Suppose x is a normally distributed random variable with μ = 50 and Ϭ = 3. Find a value of the random variable, call it x0, such that a. P(x ≤ x0) = 0.8413 b. P(x > x0) = 0.25 c. P(x > x0) = 0.95 d. P(41 ≤ x < x0) = 0.8630 e. 10% of the values of x are less than x0. f. 1% of the values of x are greater than x0.

Answer 1

Answer:

Step-by-step explanation:

Given that X is N(50,3)

So whenever we want score for x, we can convert this to Z and use std normal distribution table.

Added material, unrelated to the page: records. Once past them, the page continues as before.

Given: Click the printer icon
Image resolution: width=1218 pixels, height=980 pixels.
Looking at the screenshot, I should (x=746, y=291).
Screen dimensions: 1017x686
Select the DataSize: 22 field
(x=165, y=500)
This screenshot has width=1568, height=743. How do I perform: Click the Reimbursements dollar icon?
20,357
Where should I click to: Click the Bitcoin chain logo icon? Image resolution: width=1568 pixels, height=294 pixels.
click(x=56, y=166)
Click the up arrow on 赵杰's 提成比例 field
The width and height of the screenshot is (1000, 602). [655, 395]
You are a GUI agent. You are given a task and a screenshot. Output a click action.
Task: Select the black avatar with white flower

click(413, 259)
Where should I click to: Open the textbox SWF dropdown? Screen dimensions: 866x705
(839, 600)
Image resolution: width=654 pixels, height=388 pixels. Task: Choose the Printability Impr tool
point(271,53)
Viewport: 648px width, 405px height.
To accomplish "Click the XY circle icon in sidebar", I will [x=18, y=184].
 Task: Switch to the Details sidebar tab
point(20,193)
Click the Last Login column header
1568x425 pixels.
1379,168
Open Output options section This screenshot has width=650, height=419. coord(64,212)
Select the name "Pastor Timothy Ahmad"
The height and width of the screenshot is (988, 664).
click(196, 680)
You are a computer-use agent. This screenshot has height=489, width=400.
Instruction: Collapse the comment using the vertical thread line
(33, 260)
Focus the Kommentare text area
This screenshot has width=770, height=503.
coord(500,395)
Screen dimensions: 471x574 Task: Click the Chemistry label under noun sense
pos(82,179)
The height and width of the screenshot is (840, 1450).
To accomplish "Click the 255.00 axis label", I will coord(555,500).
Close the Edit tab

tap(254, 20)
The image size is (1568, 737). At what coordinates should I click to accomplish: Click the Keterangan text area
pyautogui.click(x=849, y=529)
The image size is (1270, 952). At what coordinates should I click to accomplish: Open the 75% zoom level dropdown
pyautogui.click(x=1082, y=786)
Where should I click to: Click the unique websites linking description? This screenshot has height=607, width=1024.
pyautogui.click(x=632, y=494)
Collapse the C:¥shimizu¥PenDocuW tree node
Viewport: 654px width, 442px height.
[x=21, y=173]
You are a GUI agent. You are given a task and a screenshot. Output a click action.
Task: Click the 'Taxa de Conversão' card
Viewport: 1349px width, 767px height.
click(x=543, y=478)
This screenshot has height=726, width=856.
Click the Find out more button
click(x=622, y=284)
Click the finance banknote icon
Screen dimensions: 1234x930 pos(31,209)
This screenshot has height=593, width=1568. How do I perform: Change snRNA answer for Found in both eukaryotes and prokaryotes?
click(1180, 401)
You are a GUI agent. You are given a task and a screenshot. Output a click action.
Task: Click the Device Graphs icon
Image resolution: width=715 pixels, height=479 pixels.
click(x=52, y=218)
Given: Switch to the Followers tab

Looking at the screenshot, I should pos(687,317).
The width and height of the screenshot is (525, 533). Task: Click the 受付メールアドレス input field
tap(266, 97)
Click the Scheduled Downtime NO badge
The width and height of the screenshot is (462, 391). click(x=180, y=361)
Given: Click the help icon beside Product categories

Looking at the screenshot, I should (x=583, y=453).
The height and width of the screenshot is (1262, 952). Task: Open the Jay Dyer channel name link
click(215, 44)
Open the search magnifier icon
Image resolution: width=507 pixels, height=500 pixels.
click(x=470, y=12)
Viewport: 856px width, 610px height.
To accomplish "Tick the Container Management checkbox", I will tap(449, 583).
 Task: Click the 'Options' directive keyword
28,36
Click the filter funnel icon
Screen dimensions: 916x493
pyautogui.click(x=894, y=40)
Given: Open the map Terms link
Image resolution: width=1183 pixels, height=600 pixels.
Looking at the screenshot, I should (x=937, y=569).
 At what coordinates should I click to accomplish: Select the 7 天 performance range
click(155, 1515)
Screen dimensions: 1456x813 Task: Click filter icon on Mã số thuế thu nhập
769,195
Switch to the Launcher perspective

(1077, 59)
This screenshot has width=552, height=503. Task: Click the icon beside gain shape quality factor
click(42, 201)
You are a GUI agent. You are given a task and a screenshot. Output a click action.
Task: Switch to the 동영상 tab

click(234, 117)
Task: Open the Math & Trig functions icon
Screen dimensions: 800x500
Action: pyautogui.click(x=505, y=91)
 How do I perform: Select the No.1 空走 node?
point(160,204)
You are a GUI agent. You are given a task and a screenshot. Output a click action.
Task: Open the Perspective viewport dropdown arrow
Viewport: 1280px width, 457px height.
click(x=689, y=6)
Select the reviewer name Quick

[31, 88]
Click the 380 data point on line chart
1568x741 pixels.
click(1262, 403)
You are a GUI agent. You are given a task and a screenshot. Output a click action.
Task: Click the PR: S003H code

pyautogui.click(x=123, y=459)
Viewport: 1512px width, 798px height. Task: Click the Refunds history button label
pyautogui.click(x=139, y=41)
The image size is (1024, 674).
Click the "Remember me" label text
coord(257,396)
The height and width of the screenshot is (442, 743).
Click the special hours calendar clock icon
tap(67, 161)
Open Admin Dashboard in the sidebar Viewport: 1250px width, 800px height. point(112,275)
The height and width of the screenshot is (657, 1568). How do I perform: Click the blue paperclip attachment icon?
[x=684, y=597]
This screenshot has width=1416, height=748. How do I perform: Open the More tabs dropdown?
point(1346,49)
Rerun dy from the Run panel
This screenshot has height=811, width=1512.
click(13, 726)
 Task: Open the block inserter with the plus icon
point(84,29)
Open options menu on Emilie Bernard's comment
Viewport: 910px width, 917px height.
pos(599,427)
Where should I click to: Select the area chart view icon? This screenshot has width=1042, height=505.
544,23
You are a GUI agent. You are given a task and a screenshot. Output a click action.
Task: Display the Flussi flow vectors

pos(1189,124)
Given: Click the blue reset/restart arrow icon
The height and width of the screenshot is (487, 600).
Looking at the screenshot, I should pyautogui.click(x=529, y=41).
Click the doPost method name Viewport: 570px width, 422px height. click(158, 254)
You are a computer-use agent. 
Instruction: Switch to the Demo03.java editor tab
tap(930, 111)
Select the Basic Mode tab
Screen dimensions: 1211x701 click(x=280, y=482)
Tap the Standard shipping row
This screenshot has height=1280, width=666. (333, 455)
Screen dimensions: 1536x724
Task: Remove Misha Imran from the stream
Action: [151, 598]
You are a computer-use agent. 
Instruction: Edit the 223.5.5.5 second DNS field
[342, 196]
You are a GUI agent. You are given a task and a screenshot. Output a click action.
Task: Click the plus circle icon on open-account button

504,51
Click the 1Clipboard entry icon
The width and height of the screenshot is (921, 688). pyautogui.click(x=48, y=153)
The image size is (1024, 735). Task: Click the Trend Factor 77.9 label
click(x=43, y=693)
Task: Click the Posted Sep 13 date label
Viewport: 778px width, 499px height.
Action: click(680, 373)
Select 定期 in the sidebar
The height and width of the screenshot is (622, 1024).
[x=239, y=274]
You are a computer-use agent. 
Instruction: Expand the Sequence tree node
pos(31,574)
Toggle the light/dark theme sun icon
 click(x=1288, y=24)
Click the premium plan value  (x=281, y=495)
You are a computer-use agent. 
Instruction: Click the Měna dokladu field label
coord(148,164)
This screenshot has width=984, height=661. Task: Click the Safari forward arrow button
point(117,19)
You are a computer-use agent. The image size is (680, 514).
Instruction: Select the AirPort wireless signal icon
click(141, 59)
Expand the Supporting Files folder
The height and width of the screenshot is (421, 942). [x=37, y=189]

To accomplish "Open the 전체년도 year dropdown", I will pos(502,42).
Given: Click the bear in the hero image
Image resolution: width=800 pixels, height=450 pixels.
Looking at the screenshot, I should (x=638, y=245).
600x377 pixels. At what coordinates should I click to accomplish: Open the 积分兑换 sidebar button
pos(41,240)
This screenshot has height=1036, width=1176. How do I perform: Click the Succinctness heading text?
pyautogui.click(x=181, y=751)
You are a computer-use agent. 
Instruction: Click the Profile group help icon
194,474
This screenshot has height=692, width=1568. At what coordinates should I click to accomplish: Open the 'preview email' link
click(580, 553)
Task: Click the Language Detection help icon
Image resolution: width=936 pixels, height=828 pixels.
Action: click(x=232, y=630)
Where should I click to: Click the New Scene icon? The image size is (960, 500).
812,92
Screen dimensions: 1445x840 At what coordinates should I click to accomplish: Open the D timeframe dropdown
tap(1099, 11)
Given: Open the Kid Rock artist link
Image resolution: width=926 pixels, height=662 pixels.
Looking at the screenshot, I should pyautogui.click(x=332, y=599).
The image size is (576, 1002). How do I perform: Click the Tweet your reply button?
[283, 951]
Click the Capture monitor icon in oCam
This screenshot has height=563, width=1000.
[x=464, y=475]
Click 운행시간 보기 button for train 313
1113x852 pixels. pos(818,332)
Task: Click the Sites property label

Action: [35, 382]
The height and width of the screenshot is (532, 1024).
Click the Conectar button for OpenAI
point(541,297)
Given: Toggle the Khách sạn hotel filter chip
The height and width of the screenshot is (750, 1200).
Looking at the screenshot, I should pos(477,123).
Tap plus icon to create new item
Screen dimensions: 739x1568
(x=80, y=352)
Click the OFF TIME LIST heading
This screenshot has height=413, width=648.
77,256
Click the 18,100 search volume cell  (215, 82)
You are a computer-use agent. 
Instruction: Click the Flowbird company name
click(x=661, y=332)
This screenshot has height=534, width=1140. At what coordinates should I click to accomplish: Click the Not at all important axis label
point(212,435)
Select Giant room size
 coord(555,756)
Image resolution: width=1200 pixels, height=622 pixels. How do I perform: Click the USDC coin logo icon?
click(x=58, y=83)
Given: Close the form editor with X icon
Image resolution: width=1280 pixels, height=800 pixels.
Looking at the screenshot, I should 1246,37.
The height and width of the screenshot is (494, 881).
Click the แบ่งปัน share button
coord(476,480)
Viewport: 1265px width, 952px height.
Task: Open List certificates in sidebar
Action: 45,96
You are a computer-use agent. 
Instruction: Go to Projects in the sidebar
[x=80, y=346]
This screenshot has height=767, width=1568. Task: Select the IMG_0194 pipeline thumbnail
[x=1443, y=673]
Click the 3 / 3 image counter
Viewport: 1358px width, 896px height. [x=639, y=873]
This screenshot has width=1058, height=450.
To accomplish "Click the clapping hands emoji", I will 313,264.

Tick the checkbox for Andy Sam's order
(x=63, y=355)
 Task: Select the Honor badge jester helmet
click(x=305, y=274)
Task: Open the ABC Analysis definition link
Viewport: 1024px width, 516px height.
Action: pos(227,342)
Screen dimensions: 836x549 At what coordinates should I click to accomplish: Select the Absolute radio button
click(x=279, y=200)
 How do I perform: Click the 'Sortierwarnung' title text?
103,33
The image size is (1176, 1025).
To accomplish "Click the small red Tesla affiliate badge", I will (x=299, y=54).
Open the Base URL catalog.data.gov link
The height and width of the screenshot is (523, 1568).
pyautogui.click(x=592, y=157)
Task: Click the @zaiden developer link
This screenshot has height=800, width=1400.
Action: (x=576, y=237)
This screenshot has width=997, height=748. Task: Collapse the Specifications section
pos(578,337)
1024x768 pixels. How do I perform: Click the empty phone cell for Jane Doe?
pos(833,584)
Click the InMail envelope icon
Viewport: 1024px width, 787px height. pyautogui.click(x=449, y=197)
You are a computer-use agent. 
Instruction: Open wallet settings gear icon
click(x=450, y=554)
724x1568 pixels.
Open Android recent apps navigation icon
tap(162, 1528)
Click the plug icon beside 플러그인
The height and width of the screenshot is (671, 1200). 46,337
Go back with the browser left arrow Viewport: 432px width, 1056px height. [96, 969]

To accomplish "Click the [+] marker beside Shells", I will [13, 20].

The formula for conversion is

$Z = \frac{x-50}{3}$

Using this we can find out the corresponding scores

a) $P(X\leq X_0) = 0.8413$

Z value = 1 and hence

$X_o = 50+1(3) = 53$

b) $P(x > x0) = 0.25$

$z=0.5-0.0987=0.4013\\X0= 50+3(0.4013)\\= 51.2039$

c) $P(x > x0) = 0.95\\z=2\\X_0 = 50+6 =56$

d) $P(41 ≤ x < x0) = 0.8630 \\P(-3 ≤ Z$

e) 10th percentile is $50-1.28(3) =46.16$

f) This is 99th percentile

=$50+2.33(3)\\= 56.69$